Method and Apparatus for Managing Authentication in a Decentralized or Distributed Network of Cyber- Physical Systems

摘要

A Method and Apparatus is disclosed for Multi-Agent Authentication in a decentralized or distributed network of Cyber-Physical Systems for the purpose of enhancing the overall Utility of Agency and Ownership. This Apparatus consists of an End Agent Authentication Device (an “Authenticator”) that is necessary in all authentication processes, and this invention defines an End Agent State Machine, and a set of nine distributed authentication processes that are enabled by this Authenticator. This Method acknowledged the ability for an Authenticated End Agent to have its Semantic Data Model managed by its Authenticated Owner. This Method enhances security and reduces complexity by allowing the Authenticator to execute these nine processes in both decentralized or distributed network configurations.;An Example of this Method and Apparatus in use is a scenario with an internet-connected non-Authenticator Device (a “Non-Authenticator End Agent”) in a commercial/retail location whereby the Owner (an “Owner Interested Agent”) of that Device, very likely the Owner of the commercial/retail location, has Authenticated that Device using their Authenticator (an “Authenticator End Agent”) on a Decentralized or Distributed Network.
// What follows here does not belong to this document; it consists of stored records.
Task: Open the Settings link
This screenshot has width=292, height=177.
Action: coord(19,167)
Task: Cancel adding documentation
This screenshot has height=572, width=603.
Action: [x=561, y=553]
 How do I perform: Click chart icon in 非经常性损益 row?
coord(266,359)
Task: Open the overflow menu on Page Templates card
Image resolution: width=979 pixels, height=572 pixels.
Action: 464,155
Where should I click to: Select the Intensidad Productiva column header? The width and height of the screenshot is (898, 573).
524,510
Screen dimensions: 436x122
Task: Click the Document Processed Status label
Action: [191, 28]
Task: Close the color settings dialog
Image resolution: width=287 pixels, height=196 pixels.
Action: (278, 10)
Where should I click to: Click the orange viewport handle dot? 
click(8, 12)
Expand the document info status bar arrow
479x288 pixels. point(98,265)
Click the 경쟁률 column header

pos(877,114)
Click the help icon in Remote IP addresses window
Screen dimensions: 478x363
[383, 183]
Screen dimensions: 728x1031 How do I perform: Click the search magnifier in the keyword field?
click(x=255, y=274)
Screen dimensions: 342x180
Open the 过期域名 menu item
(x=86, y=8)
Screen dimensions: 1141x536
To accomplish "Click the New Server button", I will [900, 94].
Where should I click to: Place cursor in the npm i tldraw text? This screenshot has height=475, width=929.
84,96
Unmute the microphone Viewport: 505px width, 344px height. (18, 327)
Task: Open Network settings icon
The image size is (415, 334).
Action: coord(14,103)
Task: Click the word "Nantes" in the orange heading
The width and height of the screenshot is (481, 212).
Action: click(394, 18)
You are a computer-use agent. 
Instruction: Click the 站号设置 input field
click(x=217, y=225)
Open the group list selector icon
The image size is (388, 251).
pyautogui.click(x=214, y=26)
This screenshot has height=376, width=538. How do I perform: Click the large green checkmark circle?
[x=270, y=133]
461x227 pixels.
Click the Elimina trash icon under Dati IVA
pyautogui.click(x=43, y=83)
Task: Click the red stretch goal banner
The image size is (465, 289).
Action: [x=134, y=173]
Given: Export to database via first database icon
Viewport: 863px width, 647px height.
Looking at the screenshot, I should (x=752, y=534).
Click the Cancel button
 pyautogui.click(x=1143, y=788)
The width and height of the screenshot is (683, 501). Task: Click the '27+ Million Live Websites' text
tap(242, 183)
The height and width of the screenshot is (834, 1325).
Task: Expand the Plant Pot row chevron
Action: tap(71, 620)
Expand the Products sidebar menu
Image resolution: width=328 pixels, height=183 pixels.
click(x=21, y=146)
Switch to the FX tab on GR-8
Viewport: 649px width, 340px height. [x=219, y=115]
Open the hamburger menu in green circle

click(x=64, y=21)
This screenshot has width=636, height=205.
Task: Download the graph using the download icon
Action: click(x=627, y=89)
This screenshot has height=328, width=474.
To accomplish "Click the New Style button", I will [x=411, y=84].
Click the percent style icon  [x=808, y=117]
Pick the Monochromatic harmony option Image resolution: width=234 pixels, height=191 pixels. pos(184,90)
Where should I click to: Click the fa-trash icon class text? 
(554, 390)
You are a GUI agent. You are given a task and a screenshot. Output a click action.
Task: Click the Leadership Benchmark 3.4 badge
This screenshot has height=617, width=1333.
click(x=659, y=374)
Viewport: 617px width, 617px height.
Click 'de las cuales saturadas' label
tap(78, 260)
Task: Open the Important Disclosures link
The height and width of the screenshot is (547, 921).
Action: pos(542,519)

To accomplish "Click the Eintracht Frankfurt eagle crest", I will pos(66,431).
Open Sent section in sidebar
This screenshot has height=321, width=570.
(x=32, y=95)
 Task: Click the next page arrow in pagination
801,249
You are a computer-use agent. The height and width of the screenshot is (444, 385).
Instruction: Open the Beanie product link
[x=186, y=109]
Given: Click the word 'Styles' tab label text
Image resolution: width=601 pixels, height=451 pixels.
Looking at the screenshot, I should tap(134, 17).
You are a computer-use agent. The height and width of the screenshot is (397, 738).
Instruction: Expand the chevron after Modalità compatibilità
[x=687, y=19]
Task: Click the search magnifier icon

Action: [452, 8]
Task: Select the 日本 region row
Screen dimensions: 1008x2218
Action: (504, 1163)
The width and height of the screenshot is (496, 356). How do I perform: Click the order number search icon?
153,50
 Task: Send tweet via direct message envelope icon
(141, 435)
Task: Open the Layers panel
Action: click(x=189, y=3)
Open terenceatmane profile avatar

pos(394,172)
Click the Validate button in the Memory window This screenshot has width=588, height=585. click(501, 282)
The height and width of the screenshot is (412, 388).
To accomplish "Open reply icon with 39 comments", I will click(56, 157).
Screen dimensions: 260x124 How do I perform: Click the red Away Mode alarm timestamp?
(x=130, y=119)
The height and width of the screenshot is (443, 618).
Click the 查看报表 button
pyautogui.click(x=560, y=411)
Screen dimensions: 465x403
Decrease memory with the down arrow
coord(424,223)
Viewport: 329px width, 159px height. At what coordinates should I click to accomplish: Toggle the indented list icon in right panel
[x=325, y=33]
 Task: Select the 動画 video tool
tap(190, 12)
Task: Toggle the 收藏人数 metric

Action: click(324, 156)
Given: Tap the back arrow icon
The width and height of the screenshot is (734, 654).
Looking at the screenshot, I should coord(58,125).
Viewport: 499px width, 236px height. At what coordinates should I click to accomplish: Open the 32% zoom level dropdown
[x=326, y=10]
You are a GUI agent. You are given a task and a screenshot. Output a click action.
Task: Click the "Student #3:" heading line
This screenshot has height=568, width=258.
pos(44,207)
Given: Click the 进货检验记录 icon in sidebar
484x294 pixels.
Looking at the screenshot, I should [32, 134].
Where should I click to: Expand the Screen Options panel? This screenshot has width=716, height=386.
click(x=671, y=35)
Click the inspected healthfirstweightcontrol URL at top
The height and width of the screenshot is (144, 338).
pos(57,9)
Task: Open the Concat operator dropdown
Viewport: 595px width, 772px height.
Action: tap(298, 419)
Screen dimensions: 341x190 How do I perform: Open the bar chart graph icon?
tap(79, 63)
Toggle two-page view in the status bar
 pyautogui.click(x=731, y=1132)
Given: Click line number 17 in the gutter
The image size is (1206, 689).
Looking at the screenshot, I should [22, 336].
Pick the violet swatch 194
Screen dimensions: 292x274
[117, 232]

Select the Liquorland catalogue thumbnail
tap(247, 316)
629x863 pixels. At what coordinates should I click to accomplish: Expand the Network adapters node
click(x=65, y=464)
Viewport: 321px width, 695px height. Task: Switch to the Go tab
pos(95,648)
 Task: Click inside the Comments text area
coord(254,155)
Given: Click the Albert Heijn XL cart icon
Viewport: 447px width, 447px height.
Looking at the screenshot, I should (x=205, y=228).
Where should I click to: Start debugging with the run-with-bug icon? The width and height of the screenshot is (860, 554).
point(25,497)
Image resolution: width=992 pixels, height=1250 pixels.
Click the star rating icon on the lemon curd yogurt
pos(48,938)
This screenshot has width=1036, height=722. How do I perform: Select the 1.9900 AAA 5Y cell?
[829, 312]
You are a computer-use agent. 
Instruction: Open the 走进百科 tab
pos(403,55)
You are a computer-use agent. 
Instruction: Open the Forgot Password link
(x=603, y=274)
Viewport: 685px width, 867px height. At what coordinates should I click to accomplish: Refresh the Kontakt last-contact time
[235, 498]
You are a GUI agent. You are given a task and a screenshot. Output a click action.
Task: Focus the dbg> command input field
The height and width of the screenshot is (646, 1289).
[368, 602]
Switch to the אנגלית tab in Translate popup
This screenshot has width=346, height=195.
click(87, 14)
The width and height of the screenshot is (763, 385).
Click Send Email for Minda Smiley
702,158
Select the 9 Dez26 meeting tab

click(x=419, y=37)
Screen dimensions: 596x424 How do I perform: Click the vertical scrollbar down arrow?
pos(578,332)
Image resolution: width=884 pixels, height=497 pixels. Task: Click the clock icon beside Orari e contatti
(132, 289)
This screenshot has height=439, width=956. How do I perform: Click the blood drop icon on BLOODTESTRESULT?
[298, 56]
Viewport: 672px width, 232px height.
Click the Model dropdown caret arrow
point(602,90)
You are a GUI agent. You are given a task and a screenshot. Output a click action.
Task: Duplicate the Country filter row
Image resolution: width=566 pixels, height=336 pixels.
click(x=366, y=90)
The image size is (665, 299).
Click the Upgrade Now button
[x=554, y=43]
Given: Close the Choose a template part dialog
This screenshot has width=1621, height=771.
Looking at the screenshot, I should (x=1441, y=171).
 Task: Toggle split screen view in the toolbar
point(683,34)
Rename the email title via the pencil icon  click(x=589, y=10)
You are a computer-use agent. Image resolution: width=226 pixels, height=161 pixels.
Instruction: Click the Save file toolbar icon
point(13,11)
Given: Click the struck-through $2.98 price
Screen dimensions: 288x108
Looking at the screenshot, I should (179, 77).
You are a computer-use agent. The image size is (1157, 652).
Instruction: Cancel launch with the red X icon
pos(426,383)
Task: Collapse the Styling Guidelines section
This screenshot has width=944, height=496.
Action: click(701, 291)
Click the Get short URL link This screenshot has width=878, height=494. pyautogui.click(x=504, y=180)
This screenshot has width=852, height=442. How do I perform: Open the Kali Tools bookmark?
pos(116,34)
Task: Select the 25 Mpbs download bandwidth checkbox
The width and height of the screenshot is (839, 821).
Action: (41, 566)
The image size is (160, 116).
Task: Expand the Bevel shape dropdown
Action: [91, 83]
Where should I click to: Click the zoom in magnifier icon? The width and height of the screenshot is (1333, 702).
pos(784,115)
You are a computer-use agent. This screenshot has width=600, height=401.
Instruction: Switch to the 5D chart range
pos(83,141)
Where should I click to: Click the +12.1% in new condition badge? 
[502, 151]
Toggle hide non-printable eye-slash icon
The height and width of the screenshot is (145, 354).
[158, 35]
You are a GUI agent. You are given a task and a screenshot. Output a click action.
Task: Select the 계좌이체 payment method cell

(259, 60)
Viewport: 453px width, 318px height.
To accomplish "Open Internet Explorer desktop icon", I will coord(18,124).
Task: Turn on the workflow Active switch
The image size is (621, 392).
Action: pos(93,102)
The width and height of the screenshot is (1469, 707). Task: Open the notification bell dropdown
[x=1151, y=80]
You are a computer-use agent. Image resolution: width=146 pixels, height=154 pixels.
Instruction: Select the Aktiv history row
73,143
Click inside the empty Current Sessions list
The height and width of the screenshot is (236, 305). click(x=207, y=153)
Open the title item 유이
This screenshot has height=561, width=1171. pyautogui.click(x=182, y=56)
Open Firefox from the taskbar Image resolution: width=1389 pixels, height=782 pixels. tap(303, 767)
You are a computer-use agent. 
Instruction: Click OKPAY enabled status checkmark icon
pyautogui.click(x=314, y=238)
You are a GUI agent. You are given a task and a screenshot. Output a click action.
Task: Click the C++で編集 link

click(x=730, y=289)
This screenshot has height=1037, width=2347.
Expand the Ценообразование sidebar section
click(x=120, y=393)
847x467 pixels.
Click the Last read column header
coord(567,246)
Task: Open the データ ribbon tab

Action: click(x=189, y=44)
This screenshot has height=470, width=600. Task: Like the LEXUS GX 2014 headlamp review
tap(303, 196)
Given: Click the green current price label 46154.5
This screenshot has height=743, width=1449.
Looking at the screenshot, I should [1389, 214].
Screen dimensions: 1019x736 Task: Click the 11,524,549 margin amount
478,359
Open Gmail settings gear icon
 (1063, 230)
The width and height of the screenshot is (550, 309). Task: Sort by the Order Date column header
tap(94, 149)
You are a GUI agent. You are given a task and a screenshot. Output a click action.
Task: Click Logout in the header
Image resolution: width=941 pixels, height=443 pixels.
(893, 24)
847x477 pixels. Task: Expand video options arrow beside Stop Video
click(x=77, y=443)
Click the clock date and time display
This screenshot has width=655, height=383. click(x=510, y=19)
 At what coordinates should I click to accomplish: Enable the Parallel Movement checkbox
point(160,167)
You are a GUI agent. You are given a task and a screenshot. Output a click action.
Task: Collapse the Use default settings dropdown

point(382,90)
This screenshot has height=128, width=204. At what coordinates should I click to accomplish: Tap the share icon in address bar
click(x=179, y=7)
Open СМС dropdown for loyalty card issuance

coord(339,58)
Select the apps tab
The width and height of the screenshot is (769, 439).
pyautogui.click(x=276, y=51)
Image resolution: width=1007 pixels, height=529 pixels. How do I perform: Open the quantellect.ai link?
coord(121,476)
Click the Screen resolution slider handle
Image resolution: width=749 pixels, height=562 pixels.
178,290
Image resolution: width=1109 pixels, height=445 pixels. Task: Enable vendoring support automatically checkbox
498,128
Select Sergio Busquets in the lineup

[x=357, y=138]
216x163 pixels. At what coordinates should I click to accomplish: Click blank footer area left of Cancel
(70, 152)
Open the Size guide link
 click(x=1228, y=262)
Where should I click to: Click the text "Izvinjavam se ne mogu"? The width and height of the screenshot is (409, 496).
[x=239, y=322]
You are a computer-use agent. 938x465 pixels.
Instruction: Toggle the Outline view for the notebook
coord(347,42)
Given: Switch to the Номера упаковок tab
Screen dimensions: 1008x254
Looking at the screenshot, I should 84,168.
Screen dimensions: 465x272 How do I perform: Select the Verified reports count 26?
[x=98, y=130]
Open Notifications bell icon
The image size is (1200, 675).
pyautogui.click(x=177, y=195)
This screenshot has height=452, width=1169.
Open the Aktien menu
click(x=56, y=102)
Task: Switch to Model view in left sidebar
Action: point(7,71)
In this example, the owner has pre-defined the Semantics of that Device's End Agent Sub-Class(es), State Machine Sub-Classes (if any), and its Classes and Attributed of Service to commercial/retail customers in the Device's “Semantic Data Model”. As a function of that Semantic Data Model, the owner has defined the Sub-Classes of commercial/retail customers (“Non-Owner Interested Agents”) who have the Permission to Authenticate with the internet-connected Device, be served by the Device, and in certain circumstances even Control the Device, within the Parameters set by the Owner of that Device in the Device's Semantic Data Model. When this Non-Owner Authentication occurs, an Owner-defined limited-to-significant set of capabilities are made available by the End Agent to the Non-Owner Interested Agent without compromising the notion in the Semantic Data Model of Ownership, Control and/or Authentication.